### WHAT YOU SHOULD DO
Please answer from the biography of Villaret de Joyeuse: after his sentence of deportation to Cayenne was commuted, where was he exiled?

### EXTRACT PROVIDED

--------------------

Louis-Thomas Villaret de Joyeuse (29 May 1747 – 24 July 1812) was a French admiral.

Villaret was born at Auch. After serving in the Indies under Suffren, he rose in rank during the early stages of the French Revolution. He was in command of the French fleet during the Glorious First of June, where despite being handed a heavy tactical defeat, he ensured the passage of a vital grain convoy to France. He led the French fleet during the disastrous Croisière du Grand Hiver and failed to prevent a British fleet from successfully retreating, with his last battle being a defeat off Groix. He was relieved when he refused to serve for the disastrous Expédition d'Irlande. Villaret was then elected at the Council of Five Hundred. He joined the Club de Clichy, a party promoting colonies and slavery, and harbouring Royalist sympathies. After the Coup of 18 Fructidor, Villaret was to be deported to Cayenne but went into hiding long enough for his sentence to be commuted to exile to Oléron, where he went willingly.

--------------------

### INFORMATION PROVIDED
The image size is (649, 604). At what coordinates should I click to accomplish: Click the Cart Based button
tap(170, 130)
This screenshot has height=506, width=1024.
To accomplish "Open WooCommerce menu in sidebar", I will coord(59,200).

--------------------

### THE OUTPUT
Oléron